Cosa succede alla mia pensione se ho lavorato all’estero?

Non solo Unione Europea…… l’Italia ha stipulato accordi in materia di sicurezza sociale anche con molti altri Stati che hanno visto un sensibile flusso migratorio dei nostri connazionali: ecco cosa bisogna sapere sul lavoro all’estero.

 

Per quanti hanno lavorato all’estero possono sorgere domande in merito al raggiungimento della pensione: i contributi versati all’estero valgono per la maturazione dei requisiti utili al trattamento pensionistico?

Per rispondere, occorre innanzitutto fare una premessa: il nostro Paese ha stipulato numerose convenzioni con altre nazioni (Paesi dell’Unione Europea, Svizzera, Usa, Argentina, Brasile ecc.) in materia di sicurezza sociale. Scopo degli accordi è proprio quello di consentire all’assicurato di utilizzare, ai fini della pensione e senza alcun onere, i vari periodi lavorativi svolti in più Stati. In presenza di convenzione, la contribuzione versata nel Paese estero può cioè essere “sommata” per integrare il requisito contributivo richiesto.

 

Facciamo un esempio: in Italia il diritto alla pensione di vecchiaia si acquisisce dopo 20 anni di contribuzione, così come in Francia. Se un lavoratore avesse lavorato 11 anni in Italia e 9 in Francia, senza un accordo tra i due stati non avrebbe diritto ad alcuna pensione; grazie invece alla convenzione stipulata tra Italia e Francia avrà invece la possibilità di “sommare” tra di loro i due periodi ai fini del raggiungimento del diritto alla pensione. In questo modo sia l’Italia che la Francia riconoscono al lavoratore la contribuzione maturata nell’altro paese, pur conservando la propria autonomia legislativa in materia. In altre parole, l’ente di previdenza italiano liquiderà una pensione sulla base di 13 anni (il diritto è determinato dalla somma di 13 più 7) all’età e alle condizioni richieste in Italia e l’organismo estero pagherà la prestazione pensionistica sulla base di 7 anni (il diritto è determinato dalla somma di 7 più 13) all’età e alle condizioni richieste in Francia.

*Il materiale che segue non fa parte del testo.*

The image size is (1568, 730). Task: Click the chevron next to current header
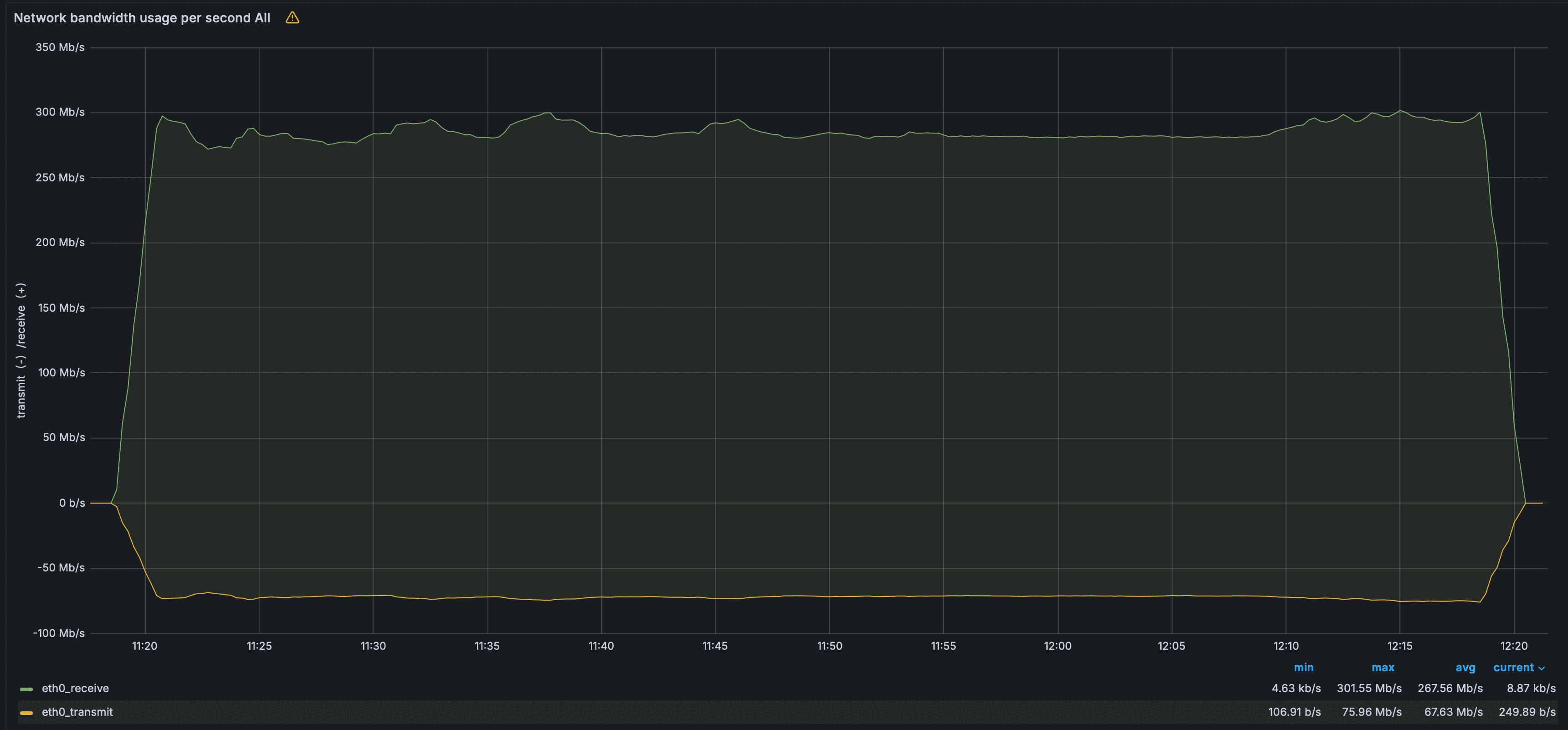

Attenzione! Per poter essere sommati tra di loro, i periodi contributivi non devono ovviamente risultare sovrapposti o coincidenti; diversamente saranno valutati un’unica volta. Bene inoltre precisare che per poter applicare il “cumulo estero” è comunque necessaria una condizione minima, vale a dire che l’assicurato abbia già maturato in Italia il minimale di contribuzione richiesto per l’accesso alla totalizzazione, previsto dalla normativa comunitaria (52 settimane) o dalle convenzioni bilaterali stipulate con i singoli Paesi.

 

I Paesi convenzionati

 

Paesi dell’Unione Europea Principato di Monaco
Argentina Norvegia
Australia San Marino
Brasile Svizzera
Canada Tunisia
Capoverde Uruguay
Jersey Stati Uniti
Ex Yugoslavia (tutti i Paesi) Vaticano
Liechtenstein Venezuela
Turchia  

 

E se un Paese non è convenzionato?

 

La copertura assicurativa per l’attività svolta all’estero può  invece creare qualche problema in più se si è lavorato in un Paese non convenzionato (in Libia, ad esempio): in questi casi,  è comunque possibile recuperare la copertura previdenziale per i periodi interessati solo attraverso un riscatto con onere a carico del richiedente.

Condizione necessaria è il possesso della cittadinanza italiana alla data della domanda. La richiesta, non soggetta a termini di decadenza, deve essere corredata di documentazione oggettivamente idonea a provare l’esistenza e la durata del rapporto di lavoro (la prova dell’importo delle retribuzioni percepite non è essenziale). A tal fine possono essere utilizzati i documenti originali di lavoro (eventuale contratto di ingaggio, lettera di assunzione, buste paga e così via) avvalorati dalle dichiarazioni di autorità consolari italiane o di pubbliche amministrazioni straniere che controllano l’immigrazione.